МОРОК НАД КИЕВОМ - страница 7

Шрифт
Интервал


В глубинах его памяти, в самом темном и запертом склепе души, был другой дом. Большой, теплый, пахнущий свежеиспеченным хлебом, дымом и материнскими руками, от которых всегда несло травами. Этот дом сгорел. Сгорел вместе со всей его деревней, вместе с отцом, матерью, двумя братьями и маленькой сестрой. Он, тогда еще костлявый мальчишка, лежал под тяжелым, остывающим телом матери. Ее кровь, густая и теплая, стекала ему на лицо, забивалась в нос и в рот. Он вдыхал ее медный запах, смешанный с едким дымом горящих домов и вонью паленого мяса – их соседей, которых сжигали заживо. Он лежал, не смея дышать, и слушал. Слушал хруст костей, женские крики, которые резко обрывались, и пьяный хохот варягов-налетчиков, которые делили добычу и насиловали тех женщин, что еще были живы.

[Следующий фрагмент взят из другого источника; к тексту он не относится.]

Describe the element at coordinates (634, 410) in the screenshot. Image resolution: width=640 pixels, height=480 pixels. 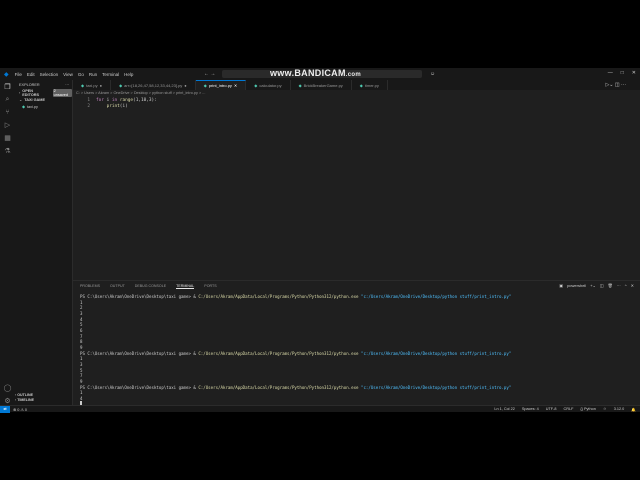
I see `bell-icon: 🔔` at that location.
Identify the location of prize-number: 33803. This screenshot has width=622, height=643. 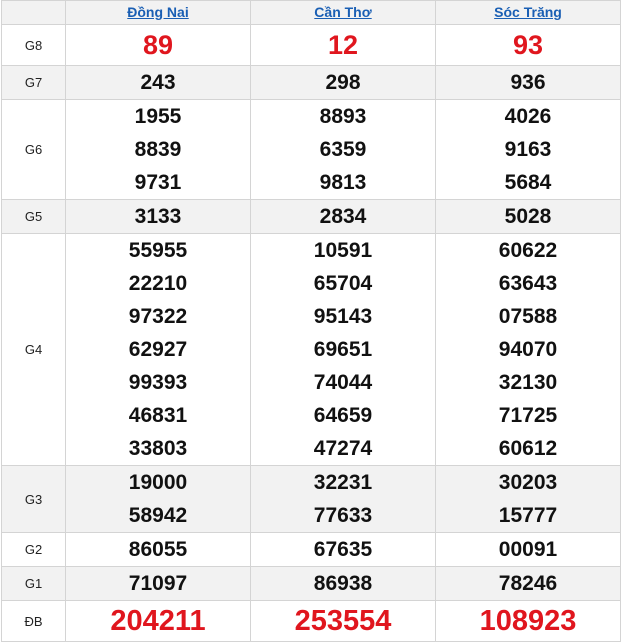
(158, 448).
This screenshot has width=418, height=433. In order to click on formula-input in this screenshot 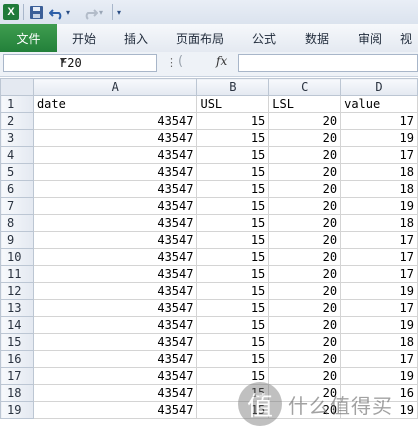, I will do `click(328, 63)`.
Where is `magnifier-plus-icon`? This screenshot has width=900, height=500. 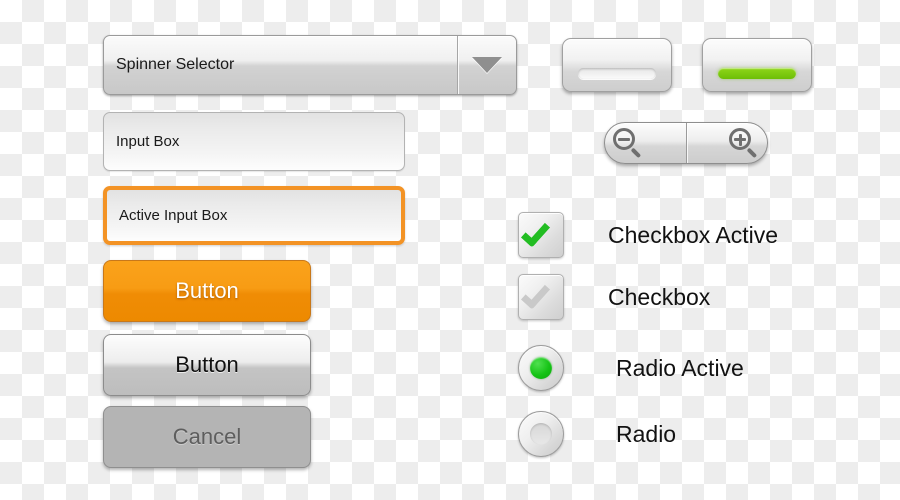
magnifier-plus-icon is located at coordinates (744, 144).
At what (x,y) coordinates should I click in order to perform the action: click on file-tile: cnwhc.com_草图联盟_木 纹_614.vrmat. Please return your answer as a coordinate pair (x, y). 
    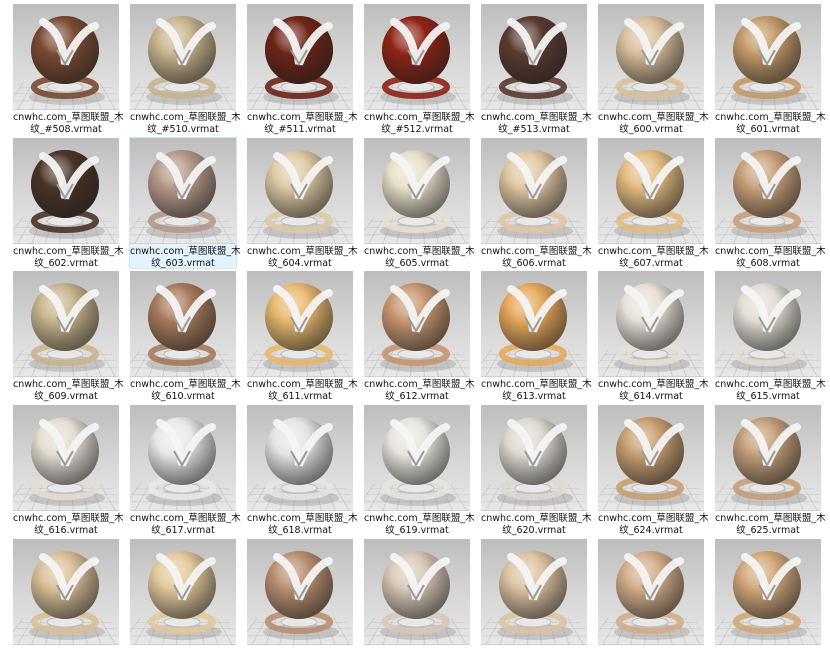
    Looking at the image, I should click on (654, 337).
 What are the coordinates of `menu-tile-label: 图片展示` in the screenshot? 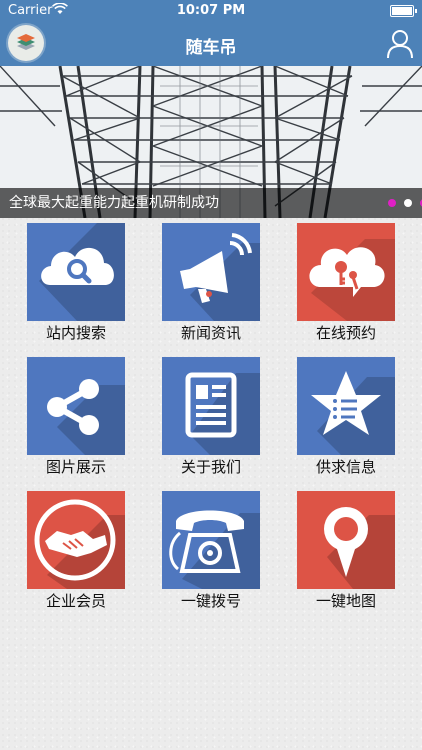 It's located at (76, 466).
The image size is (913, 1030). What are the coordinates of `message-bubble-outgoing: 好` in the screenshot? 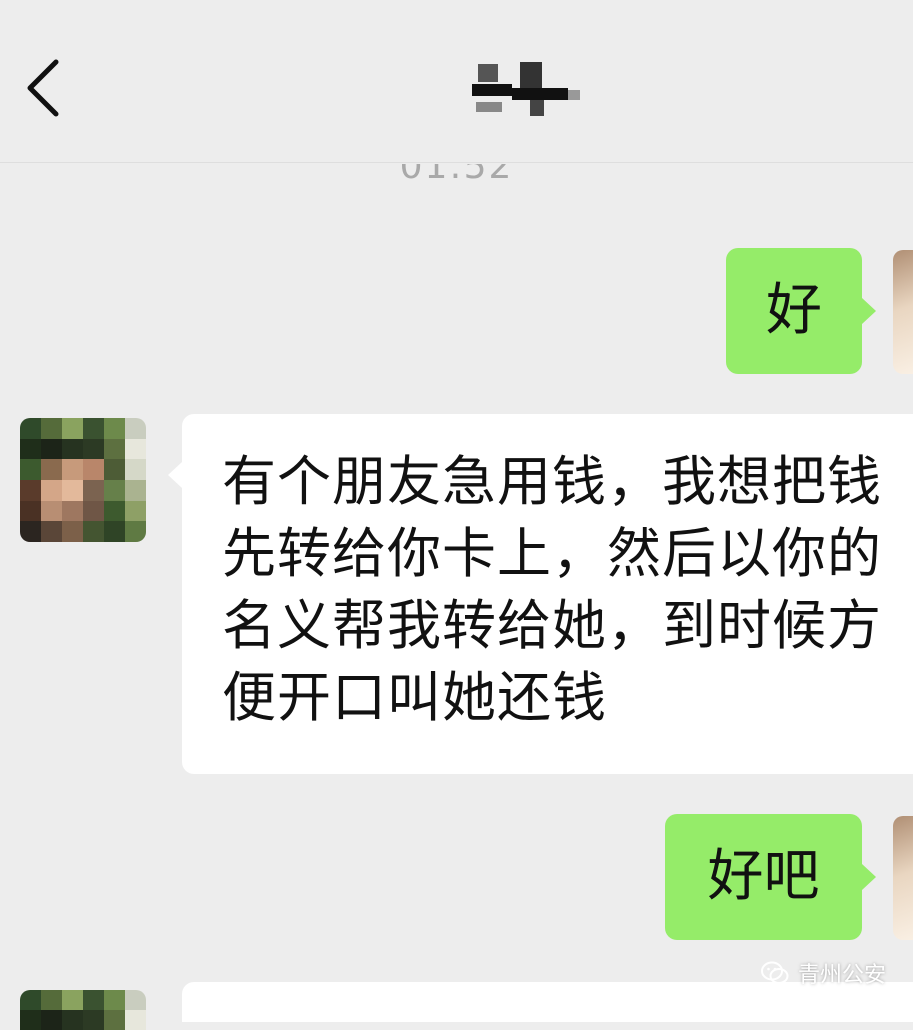 It's located at (801, 311).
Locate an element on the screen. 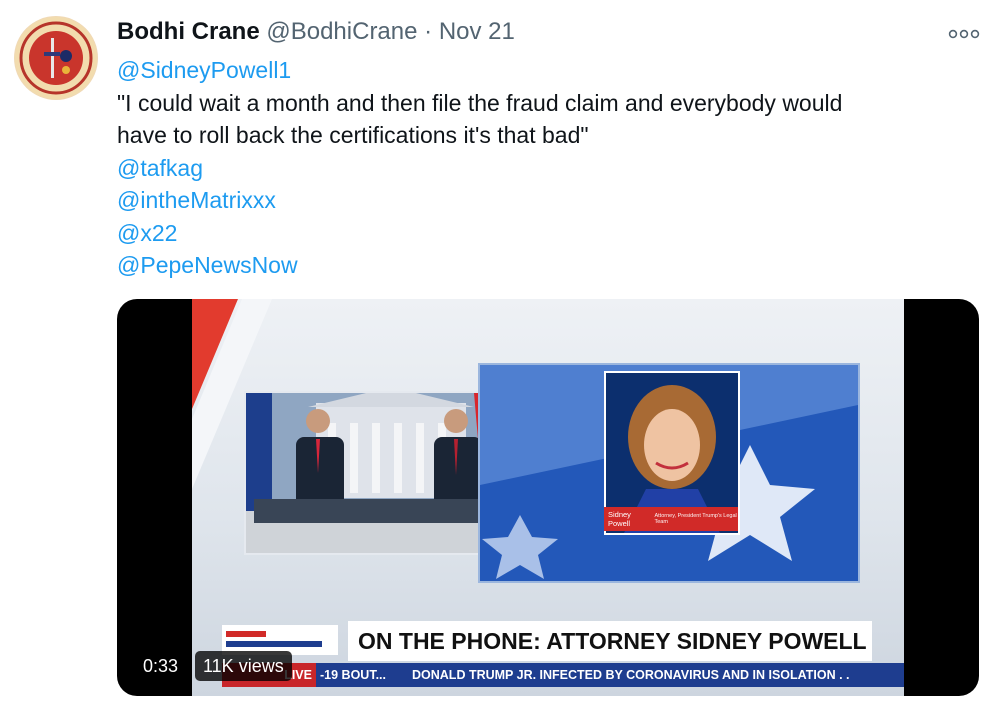  video-views-badge: 11K views is located at coordinates (244, 666).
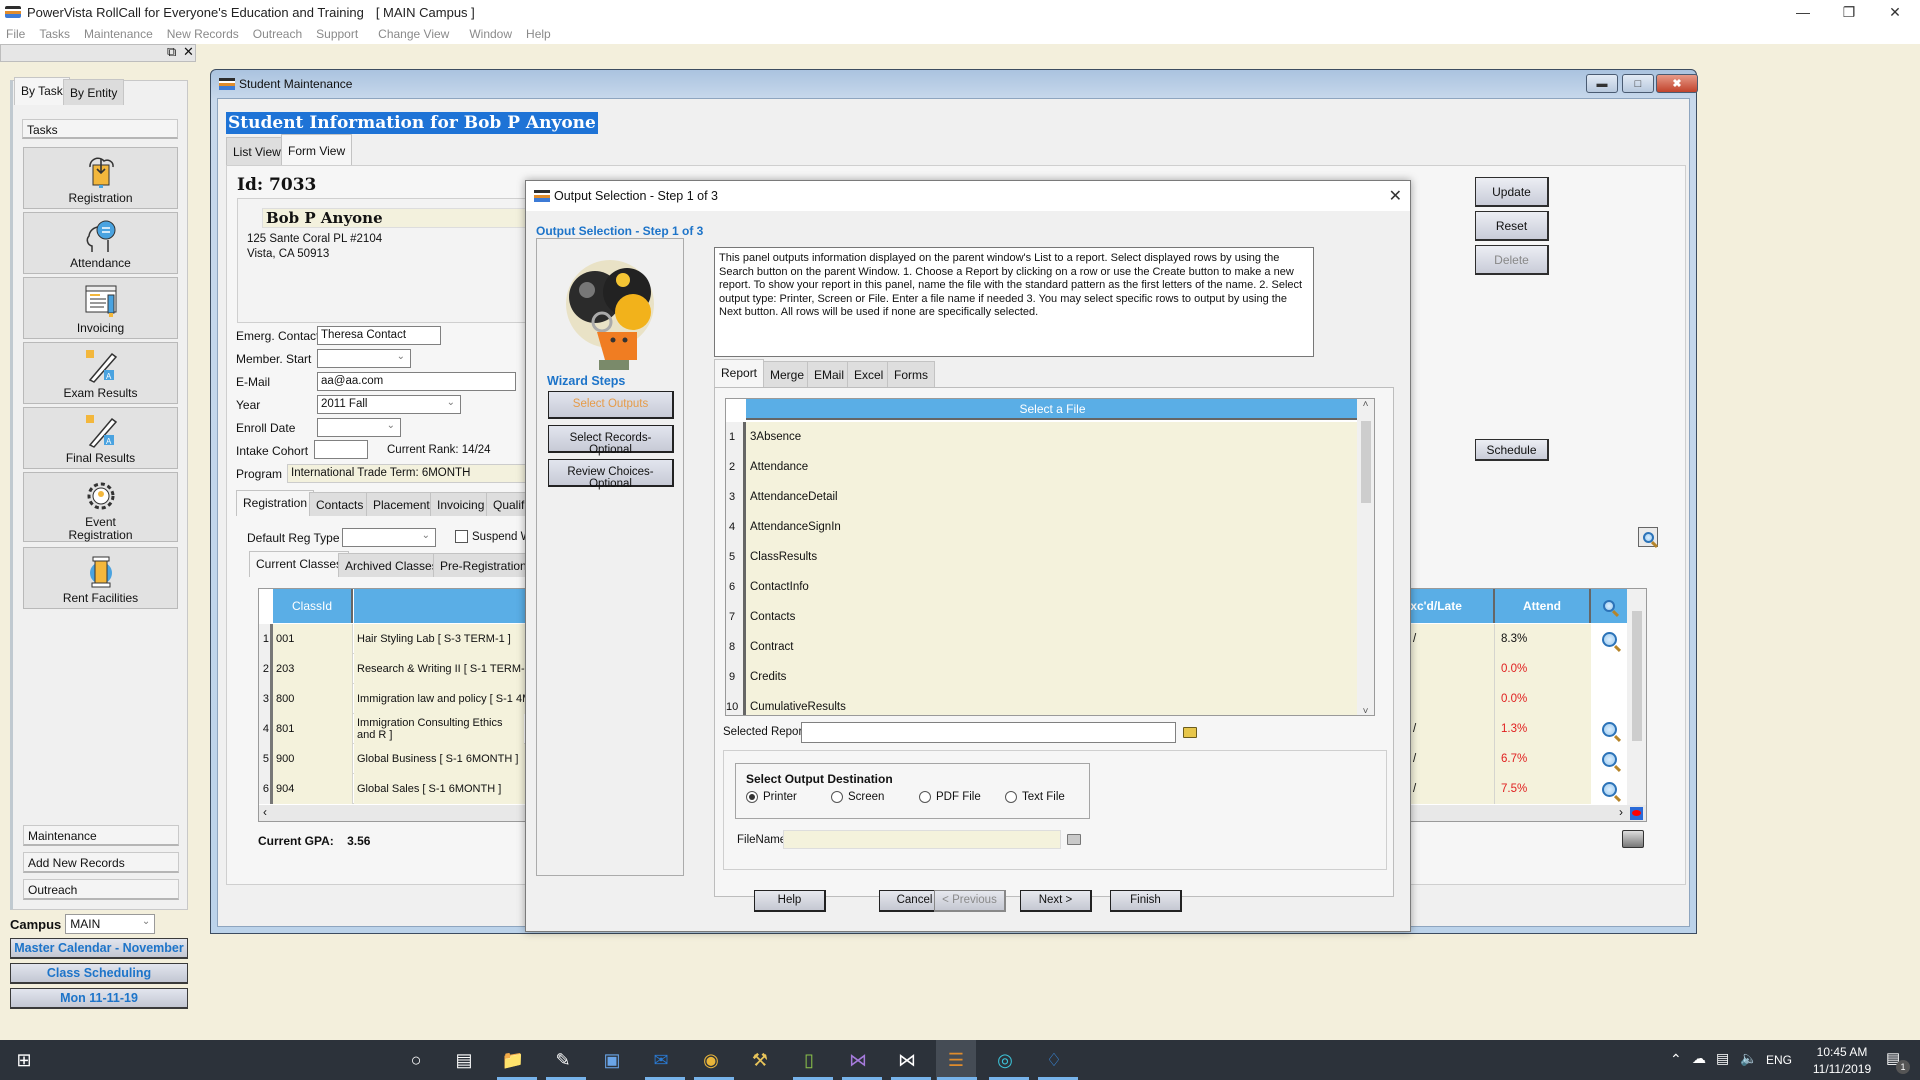 The width and height of the screenshot is (1920, 1080). What do you see at coordinates (1146, 901) in the screenshot?
I see `finish-button: Finish` at bounding box center [1146, 901].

В тот день выгорело не только его село. В тот день выгорело все, что было у него внутри. Вера в богов, которые молча наблюдали за этой бойней. Любовь к людям, которые были способны на такое. Сама радость жизни, которая оказалась такой хрупкой и бессмысленной. Осталась только звенящая, мертвая пустота и холодная, как зимняя сталь, воля. Воля просто выжить. Не жить, а именно выжить.

Князь Святозар, который вел свою дружину по следу налетчиков, нашел его в лесу через три дня. Одного, одичавшего, покрытого засохшей кровью и сажей. Мальчик не плакал. Он просто смотрел на вооруженных людей пустыми глазами. Князь забрал его. Он стал для Яромира не отцом – отца у него уже никогда не будет. Он стал хозяином. Вождем. Единственным смыслом. Защищать князя и этот город, который он строил, стало единственной функцией, единственным ритуалом, который удерживал Яромира от того, чтобы просто войти в реку и не выходить. Он не любил этот город, эту вонючую, кишащую червями яму. Он служил ему. Как верный пес служит своему хозяину.

Дойдя до своей двери, он остановился. Что-то было не так. Ночная тишина стала неправильной. Слишком плотной, слишком глубокой. Будто город не спал, а затаил дыхание перед последним вздохом. Он снова ощутил тот самый ледяной холодок на затылке, будто кто-то дышал ему на шею.


«Ерунда. Усталость», – мысленно приказал он себе, но тело ему не поверило. Мышцы напряглись.


Он вошел в свою каморку и, чиркнув кремнем, зажег лучину. Дрожащий свет выхватил из темноты его отражение в безупречно гладком лезвии топора, стоявшего на стойке.